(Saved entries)
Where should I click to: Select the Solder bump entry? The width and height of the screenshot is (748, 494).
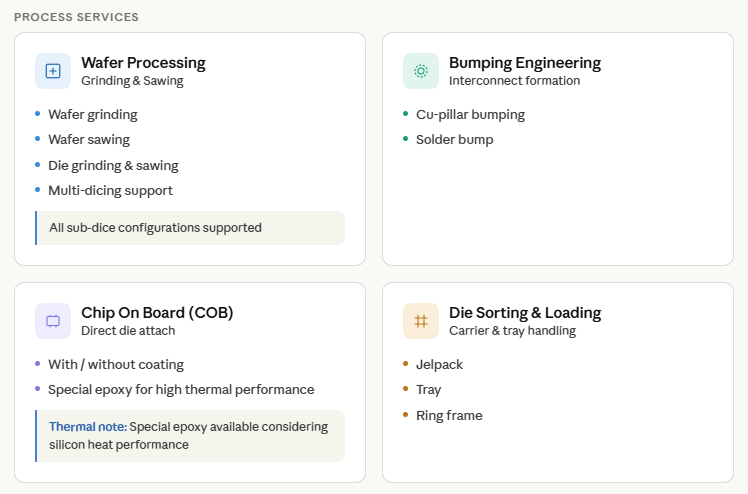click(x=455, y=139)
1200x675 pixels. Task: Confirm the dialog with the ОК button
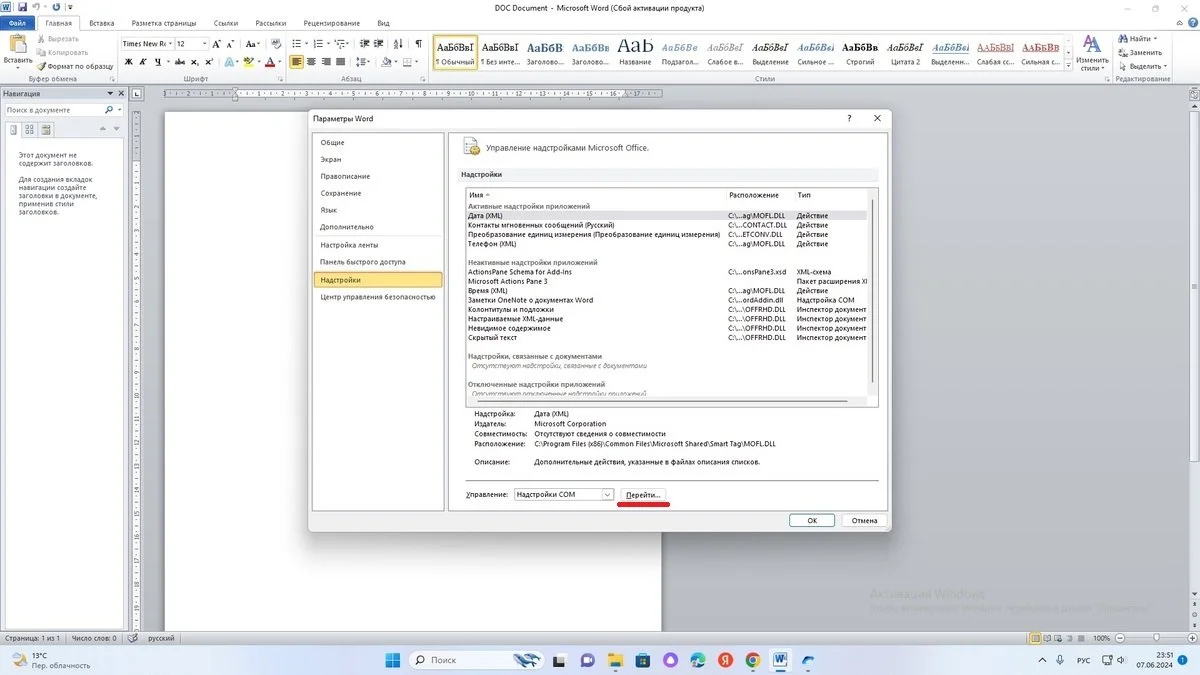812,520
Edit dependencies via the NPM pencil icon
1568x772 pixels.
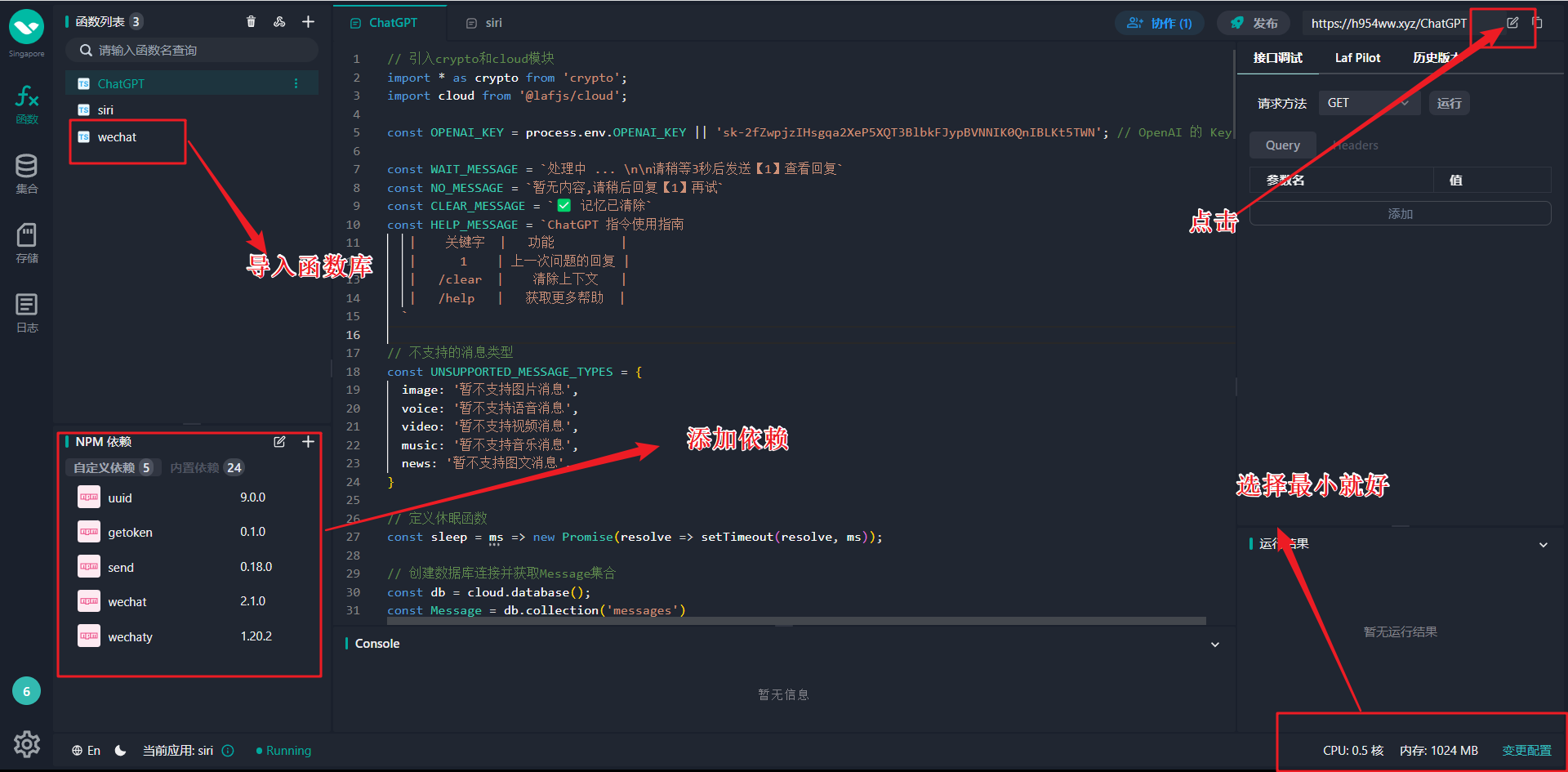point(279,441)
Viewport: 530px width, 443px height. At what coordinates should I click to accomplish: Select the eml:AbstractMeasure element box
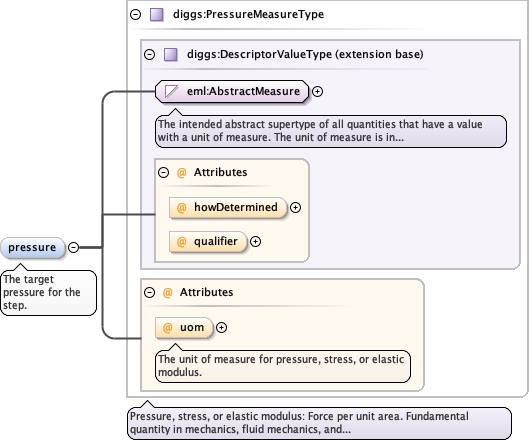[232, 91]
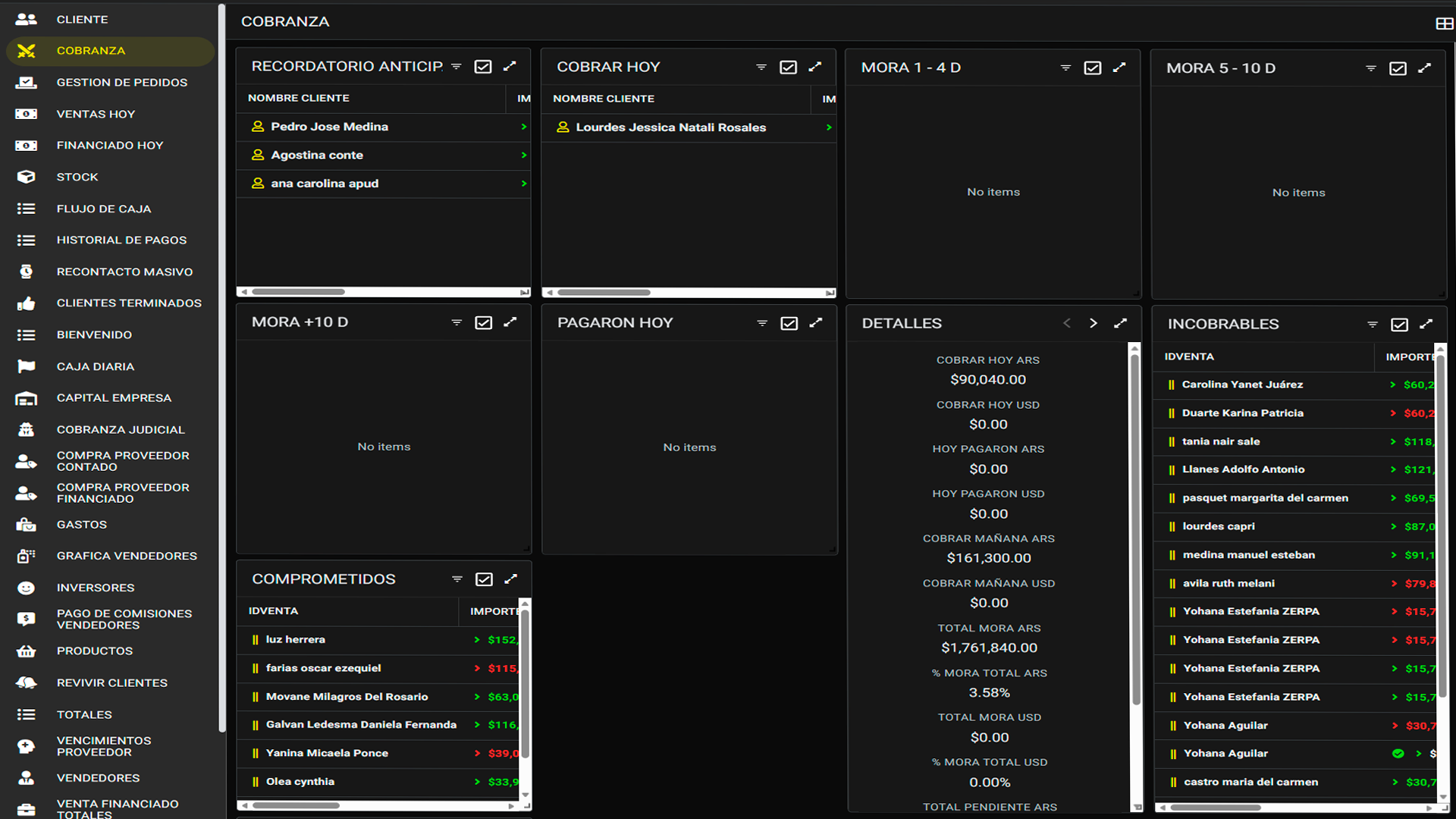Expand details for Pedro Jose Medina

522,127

= WHAT IS EXPECTED =
Transcribe every one of the items above word for word, leaving the pictures out.

= ANSWER FOR THIS EXERCISE =
Where should I click to: Select the Solder bump entry? The width and height of the screenshot is (748, 494).
click(x=455, y=139)
1200x675 pixels. Task: Confirm the dialog with the ОК button
812,520
Edit dependencies via the NPM pencil icon
1568x772 pixels.
point(279,441)
Viewport: 530px width, 443px height. At what coordinates should I click to accomplish: Select the eml:AbstractMeasure element box
[232, 91]
Expand details for Pedro Jose Medina

522,127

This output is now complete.